From 2008, Kaaitheater renewed its international collaborations through networks such as Imagine 2020, House on Fire, and The Humane Body. In 2013, longtime dramaturge Marianne Van Kerkhoven, a central figure in the organisation’s history, passed away.

=== Renovation ===
In early 2020, Agnes Quackels and Barbara Van Lindt assumed artistic coordination, focusing on the project How to Be Many? to expand inclusivity and reflect diverse audiences, artists, and perspectives. Extensive renovations in 2022 required Kaaitheater to temporarily vacate the building. Between 2022 and 2025, programming was presented in collaboration with partner venues, including KVS, Théâtre National, Ancienne Belgique, GC De Kriekelaar, and several community centres, while offices were temporarily relocated nearby.

== Architecture ==

=== Exterior ===
The complex occupies an L-shaped site and consists of two street-facing buildings linked by an event hall, perpendicular to the square. Originally, it contained 42 apartments. The square-side building housed the theatre entrance and a café, while the quay-side building contained the theatre exit, a service entrance, a brasserie, and office spaces.

At 18–20 Square Sainctelette, the symmetrical façade has seven bays over eight storeys, the uppermost forming an attic beneath a flat roof. The granite-clad ground floor features wide openings beneath impost windows, grouped in threes between projecting concrete bands forming a canopy, with glass-brick details. Upper floors combine brown brick side bays with plastered central bays projecting under the attic terrace. Balconies, corner windows, and the main entablature, now displaying the lighted sign “KAAITHEATER,” articulate the façade. The attic storey has a central projecting bay with four slender windows crowned by a vaulted arch and a circular disc evoking the moon.

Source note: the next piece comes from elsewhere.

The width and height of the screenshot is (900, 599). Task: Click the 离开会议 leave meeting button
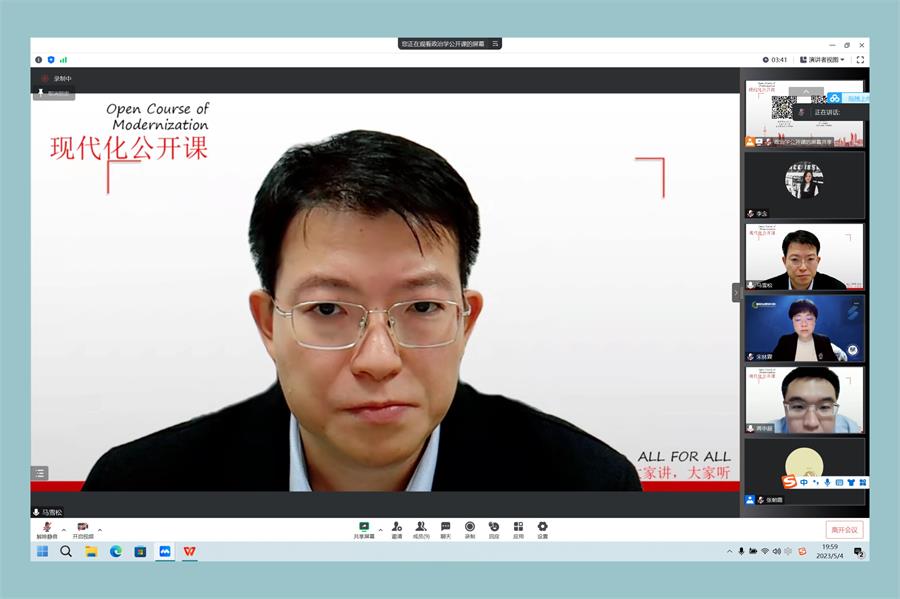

At 2 Quai des Péniches, the symmetrical five-bay façade rises five storeys under a flat roof. The central bay features paired windows and a recessed entrance, while side bays have wide windows and the former emergency exits now glazed. The ground floor is clad in hardstone panels, with brown brick upper floors, emphasised horizontal joints, and upright brick detailing above openings.

=== Interior ===
The theatre hall has a barrel-vaulted roof, with a higher rear volume accommodating the stage. The renovated hall retains its balcony with parapets decorated by half cylinders, forming lantern-like features at the sides.